Friday, July 1, 2011

Where should I start, what should I do?

So you are all set in a Machine Learning Grad Course (I'll leave the admission niceties to you, since they change exponentially from country to country)

If you're lucky and have a good adviser, you'll probably have a project right away, but if not?

A lot of students have the feeling that they are alone, stranded and unwanted. And Machine Learning is no exception. Sometimes you won't really know where to start looking. Even if you have a project, to actually start doing things may take you some time.

In case you do not have a project, try looking around for what people are doing in you laboratory. It's always a good idea to try to work with someone, since you'll have feedback and a sense of commitment to other person. These simple things will help you progress in your research.

You can always go with your professor and see what he's working in (remember I told you it was important to have an active researcher as a professor) and offer your help. Even coding simple things are a great help for him, and give you a pretty good insight on advanced work and which problems need solution.

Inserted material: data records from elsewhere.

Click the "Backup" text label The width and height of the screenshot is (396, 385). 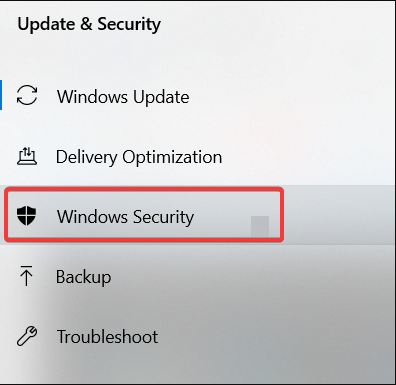tap(83, 277)
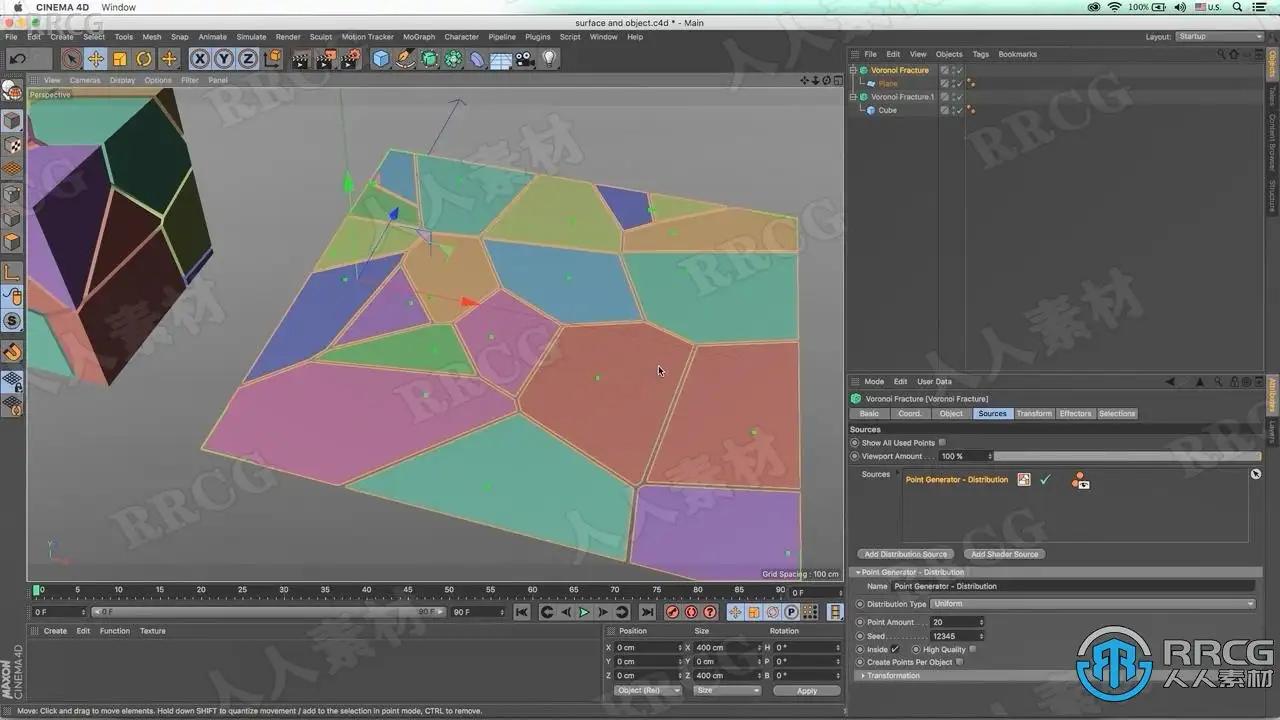Enable Create Points Per Object checkbox

[960, 662]
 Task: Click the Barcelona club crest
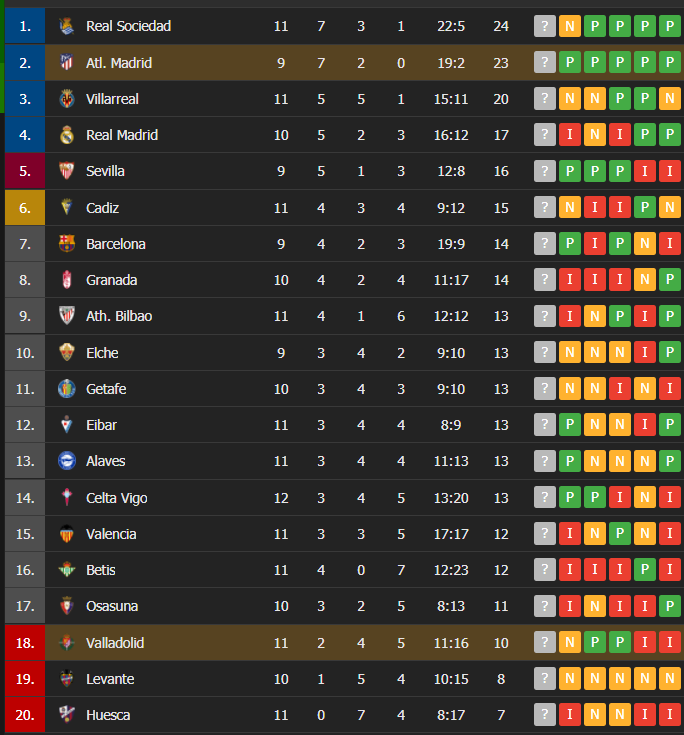click(67, 244)
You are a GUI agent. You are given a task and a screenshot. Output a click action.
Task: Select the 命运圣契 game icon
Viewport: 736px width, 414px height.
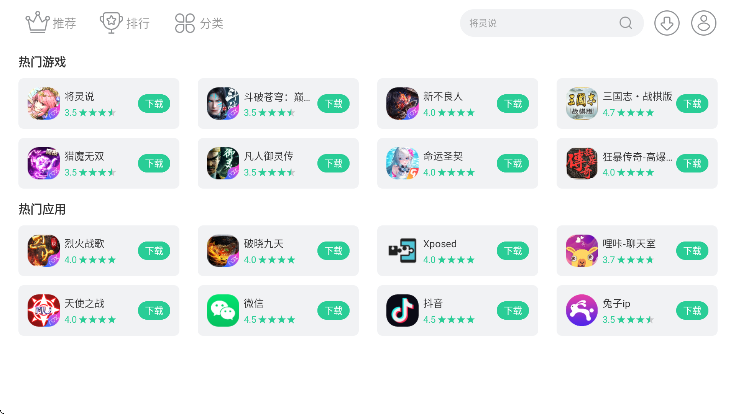tap(402, 163)
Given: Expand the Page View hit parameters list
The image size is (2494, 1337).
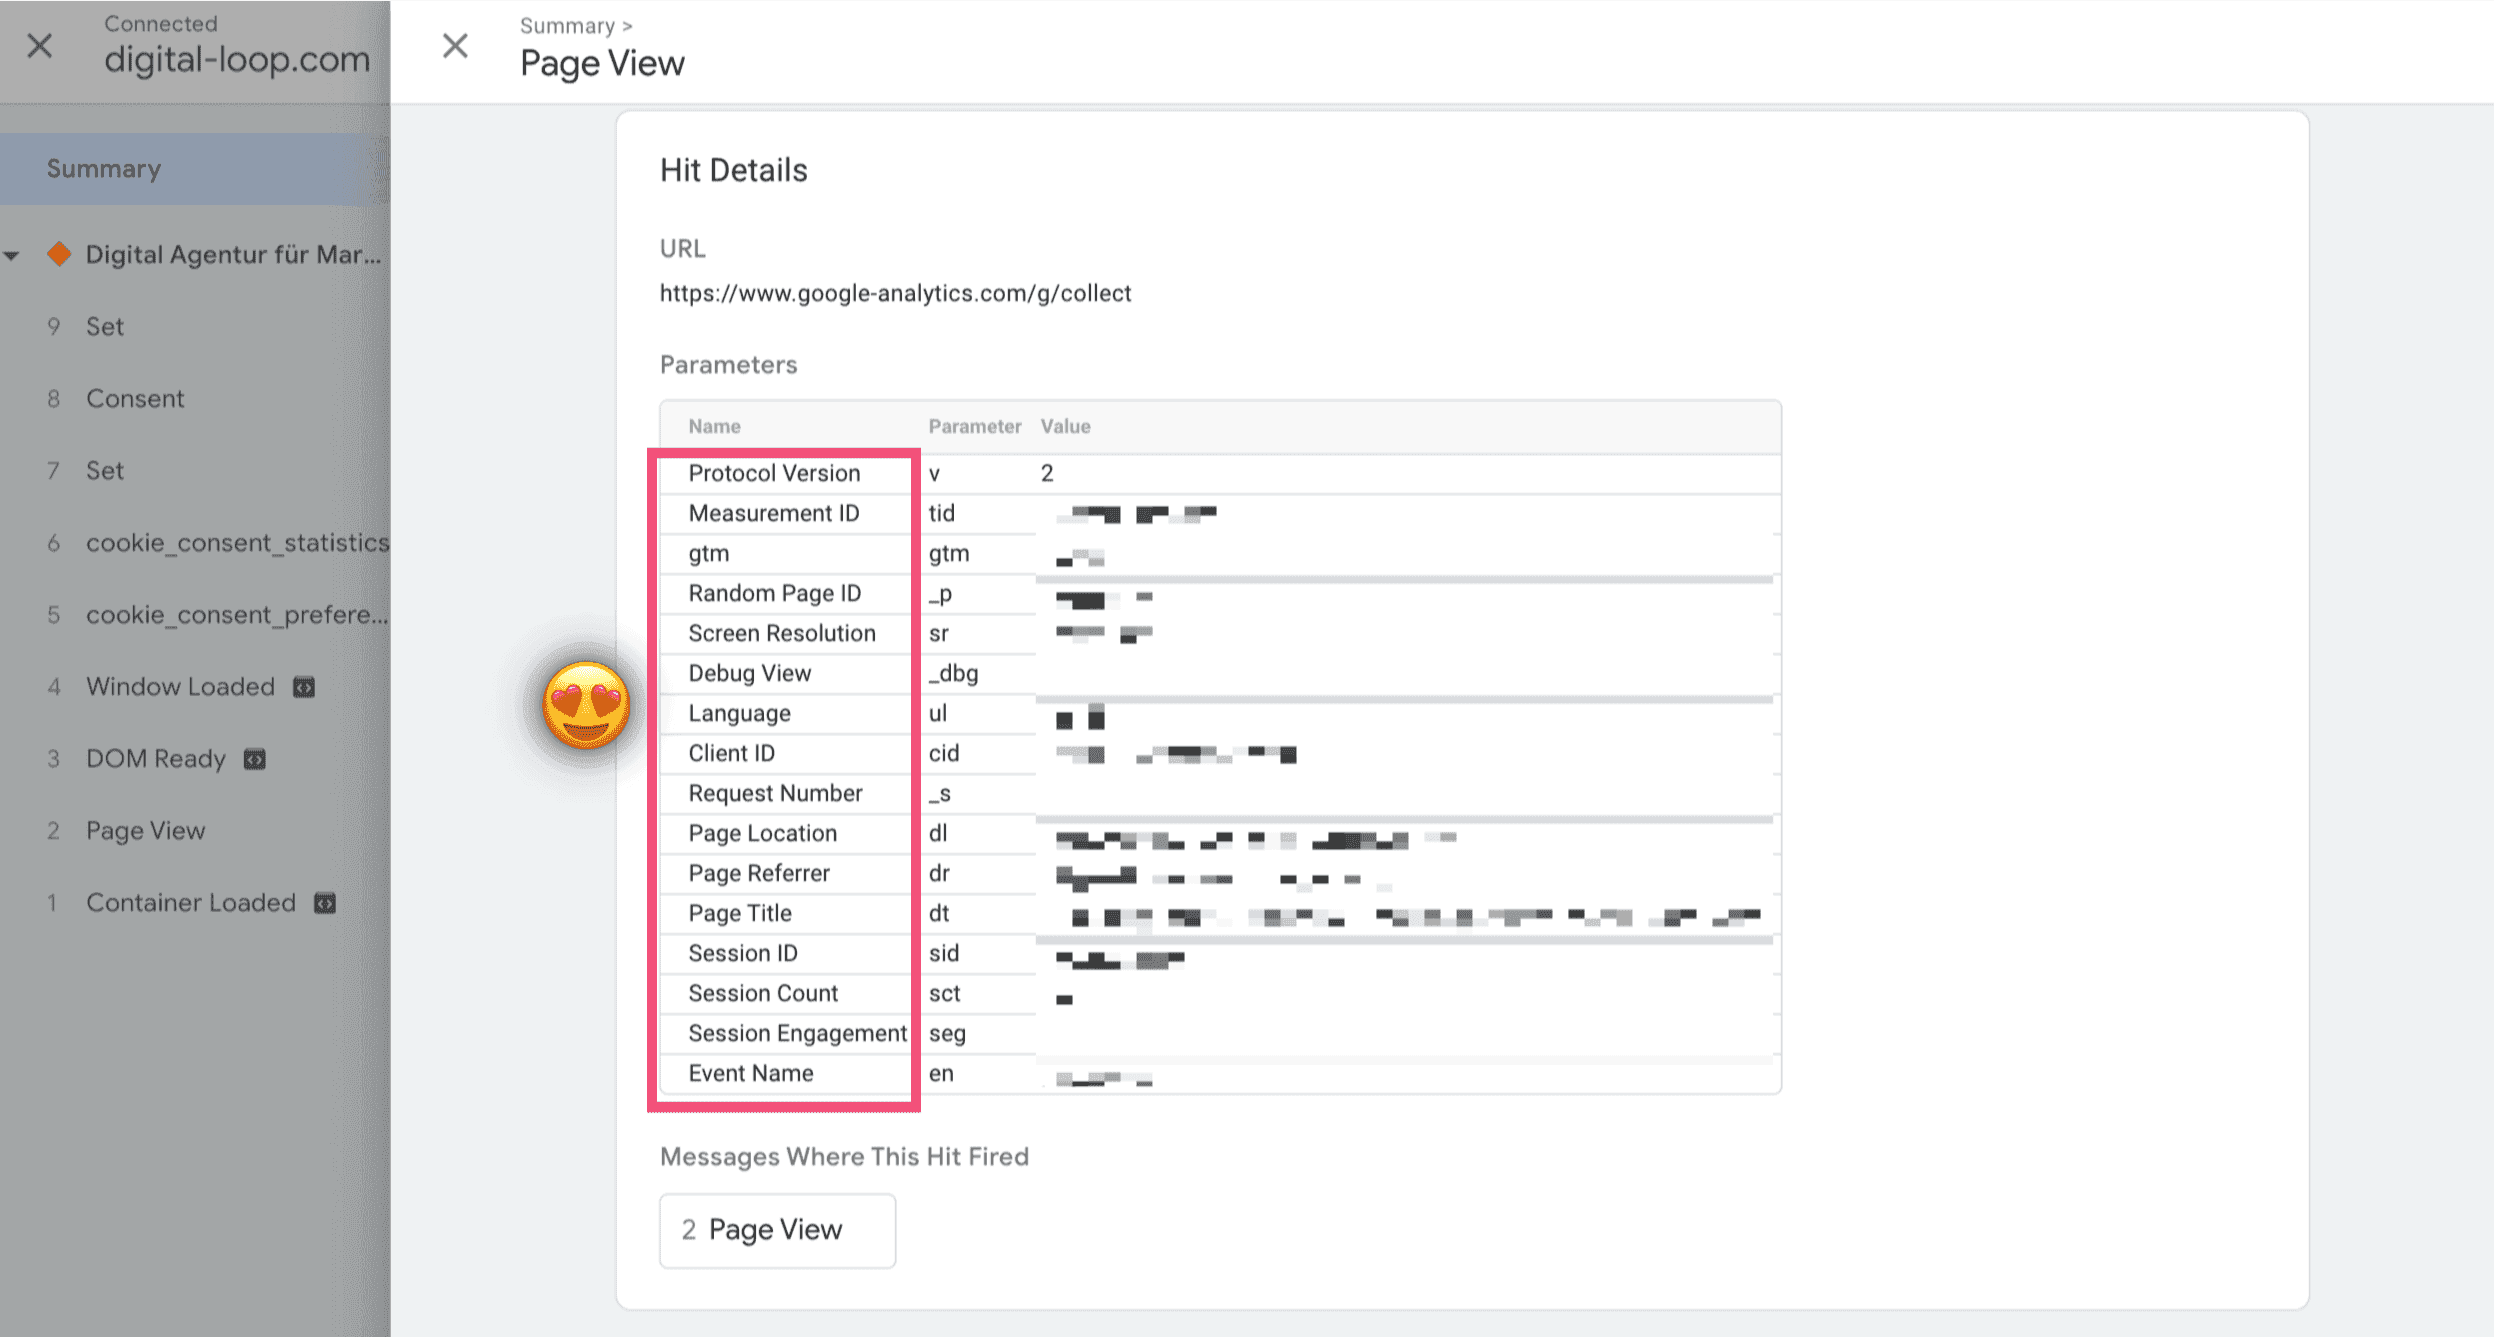Looking at the screenshot, I should pyautogui.click(x=775, y=1228).
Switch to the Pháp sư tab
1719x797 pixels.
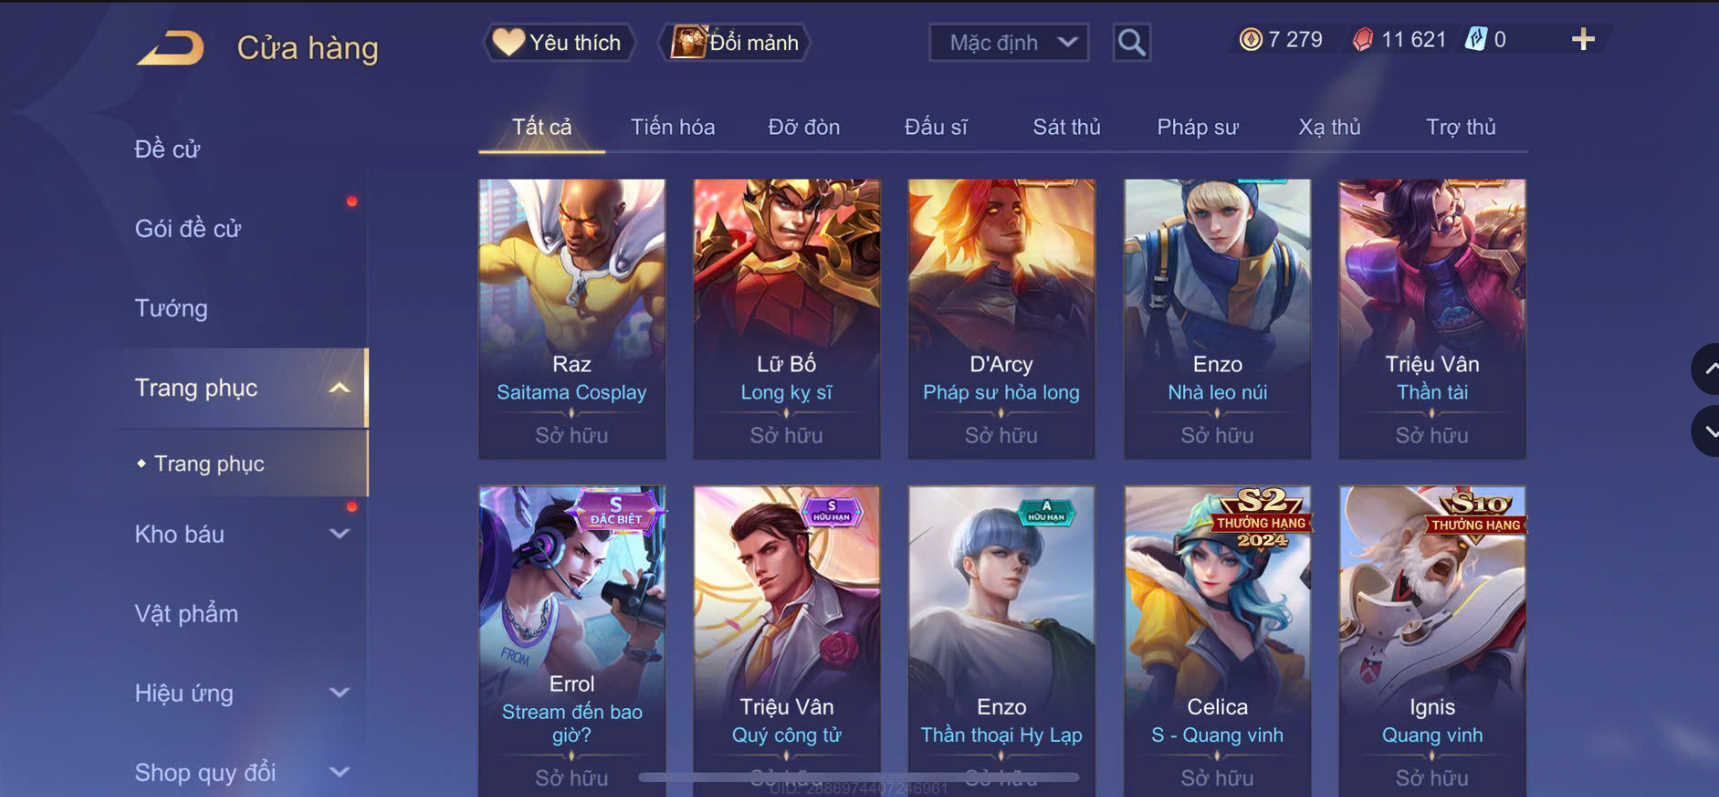tap(1197, 127)
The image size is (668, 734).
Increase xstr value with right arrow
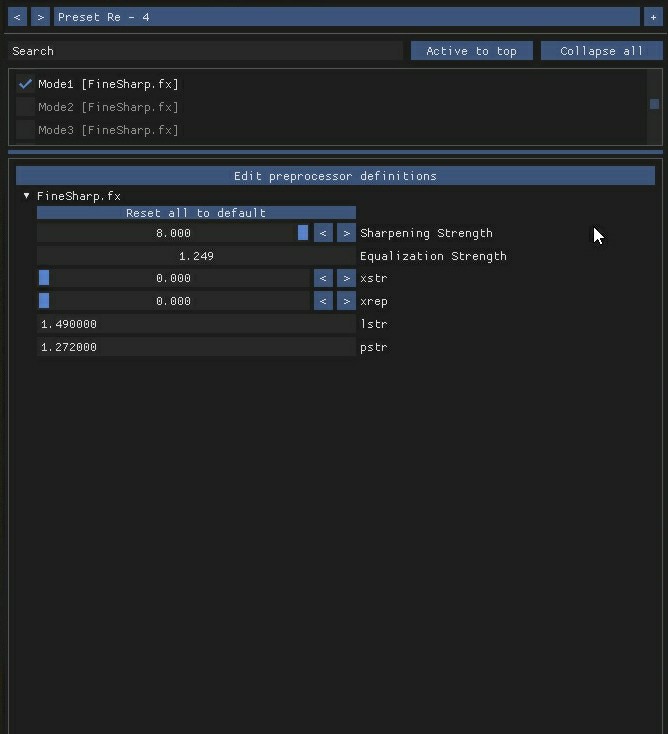(x=346, y=278)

You should also pick up basic books on the topics you have interest in. A very good introductory book to the different areas of ML is Bishop's Book, (Be aware that you'll need a good background of Linear Algebra, Probability and Calculus to grasp most of the contents.). In a future post we will put a detailed list of which books may help you in your research.

Try also to look for the most recent conferences in a topic you like, see what the world is working on, and what unsolved problems are there. If you're lucky, your professor may pay for you to go to some of these conferences, even if you have no accepted papers.

But do you want to solve fundamental problems, or do you want to solve technical problems? Different problems have different sources.

There is another thing to post next time for choosing your research. Do you want to apply Machine Learning, or do you want to develop ML algorithms?

See you next time.

Don't forget to pay a visit to my webpage and leave some comments here.

1 comment:

  1. I'm not sure if the book of Bishop is a good introductory book for beginners because it's mainly targeted to graduate students that already know a bit of those subjects. Maybe the book The Elements of Statistical Learning of Hastie et al is better to start with.

    The book of Bishop is also too biased towards Bayesian statistics and the world is not just Bayesian. Even so I like it and it's my desk companion, but hard to digest for beginners.